Quel avenir pour les CCI ?

Par Camille Denagiscarde  |   |  705  mots
Le réseau des chambres de commerce est affaibli. Le moment est venu de réinventer un mode de gouvernance. Par Camille Denagiscarde, Président du Syndicat des directeurs généraux des établissements du réseau des CCI

La double exigence de la réduction des déficits publics et de la réforme territoriale génère dans les CCI un climat anxiogène qui atteint leurs 5 000 élus et leurs 25 000 collaborateurs.

Envers l'Etat, il est légitime de dénoncer, depuis le précédent de 2014, une pratique de détournement des fonds provenant de l'imposition des entreprises affectée aux seules CCI. Envers les Régions, il est facile de nourrir un procès en instrumentalisation dans l'hypothèse d'une OPA, amicale ou non, des conseils régionaux sur ce réseau d'établissements publics.


Un réseau affaibli 

En somme, les CCI seraient vouées à n'être que de simples relais d'exécution d'un pilotage stratégique que se disputeraient l'Etat et les Régions, en mal de services déconcentrés. Pour les uns, en qualité d'établissements publics de l'Etat, les CCI n'auraient qu'à se soumettre aux priorités et desiderata du gouvernement et de ses relais préfectoraux.

Pour les autres, n'exerçant aucune de leurs missions en dehors des compétences des Régions, il serait temps d'acter leur soumission aux exécutifs régionaux. Chacune de ces revendications justifierait une mainmise rapide sur un réseau affaibli par un assèchement continu et autoritaire de ses moyens, fruit d'une budgétisation déjà en marche. 

 

Une structure au service des entreprises 

Mais une telle vision possessive révèle une impasse coupable sur la nature des CCI, exclusivement financées par les entreprises, et au service des entreprises. A moins que l'Etat et/ou les Régions décident de substituer vertueusement leurs financements budgétaires propres aux prélèvements obligatoires de la « taxe pour frais de chambres ». 

Car si le modèle français des CCI de droit public est basé sur une organisation élective et une contribution fiscale, il ne remet pas en cause un financement exclusivement entrepreneurial. La budgétisation en vue ne serait alors qu'un tour de passe-passe pour détourner de sa vocation une imposition affectée, par un habile blanchiment étatique ou régional. 

 

Insubordination politique 

De même, toute annexion organique des CCI par les collectivités régionales serait la négation de leur spécificité élective comme de leur démembrement historique des collectivités locales, dont elles constituent une réplique spécialisée mais de tout temps autonome.

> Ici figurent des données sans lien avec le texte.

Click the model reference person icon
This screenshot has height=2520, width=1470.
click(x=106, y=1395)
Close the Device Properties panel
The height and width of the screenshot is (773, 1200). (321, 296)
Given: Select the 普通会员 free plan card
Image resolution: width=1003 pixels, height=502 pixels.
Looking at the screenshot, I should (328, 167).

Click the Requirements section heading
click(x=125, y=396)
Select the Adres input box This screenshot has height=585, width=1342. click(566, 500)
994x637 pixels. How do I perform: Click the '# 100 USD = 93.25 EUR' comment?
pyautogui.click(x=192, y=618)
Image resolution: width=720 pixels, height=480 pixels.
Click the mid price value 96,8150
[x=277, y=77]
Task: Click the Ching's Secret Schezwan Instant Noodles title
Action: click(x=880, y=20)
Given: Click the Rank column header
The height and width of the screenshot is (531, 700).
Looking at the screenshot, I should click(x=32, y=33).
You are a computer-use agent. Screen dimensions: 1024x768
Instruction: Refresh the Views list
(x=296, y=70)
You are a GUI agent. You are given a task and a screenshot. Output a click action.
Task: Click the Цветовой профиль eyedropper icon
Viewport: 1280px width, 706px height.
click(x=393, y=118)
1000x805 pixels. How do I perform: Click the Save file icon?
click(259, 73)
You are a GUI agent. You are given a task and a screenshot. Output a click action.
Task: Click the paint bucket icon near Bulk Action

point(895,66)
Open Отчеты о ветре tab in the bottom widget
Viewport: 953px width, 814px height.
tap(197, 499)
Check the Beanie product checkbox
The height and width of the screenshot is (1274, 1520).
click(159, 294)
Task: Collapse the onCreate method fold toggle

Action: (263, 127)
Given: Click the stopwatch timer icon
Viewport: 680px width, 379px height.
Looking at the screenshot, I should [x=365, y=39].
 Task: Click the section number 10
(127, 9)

Or l'originalité et l'utilité des CCI se fondent sur l'absence de subordination politique à toute autre entité publique, de niveau national ou régional selon le type de jacobinisme en vogue. C'est en les tenant à équidistance des alternances politiques nationale ou régionales et des appareils technocratiques de toute tendance qu'on garantira l'indépendance de leur mission.

 

Un ancrage territorial fort 

Le moment est venu de réinventer un mode de gouvernance des CCI, basé sur une primauté entrepreneuriale, assortie d'une tutelle étatique et d'un rattachement technique régional. En qualité d'établissements publics de l'Etat, il est légitime qu'elles relèvent d'une tutelle étatique, à condition que son périmètre n'empiète pas sur le champ de l'opportunité.

 A titre d'opérateurs locaux d'appui aux entreprises et aux territoires, il est normal que les financements des Régions qui abondent leurs programmes d'action impliquent une cohérence avec les schémas régionaux, dans le cadre de dispositifs contractuels exigeants.

Mais l'ADN des CCI est un ancrage territorial fort, que la réforme colbertiste de 2010 a mis à mal par une intégration verticale inflationniste et conflictuelle, alors qu'un rapprochement avec le réseau consulaire des métiers serait autrement chargé de sens et source d'économies.

 

Une révolution culturelle 

Des CCI revisitées, techniquement rattachées aux Régions et administrativement encadrées par l'Etat, mais réellement pilotées par les représentants élus des entreprises qui les financent, pourraient alors faire de réelles économies sur leurs technostructures nationale et régionales.

Car ces structures communes aux établissements du réseau des CCI, en charge des mutualisations nécessaires aux échelons pertinents, pourraient alors prendre une forme privatisée, sans perdre de leur influence, tout en gagnant en efficacité. Une révolution culturelle en somme, pour retrouver les voies d'un avenir.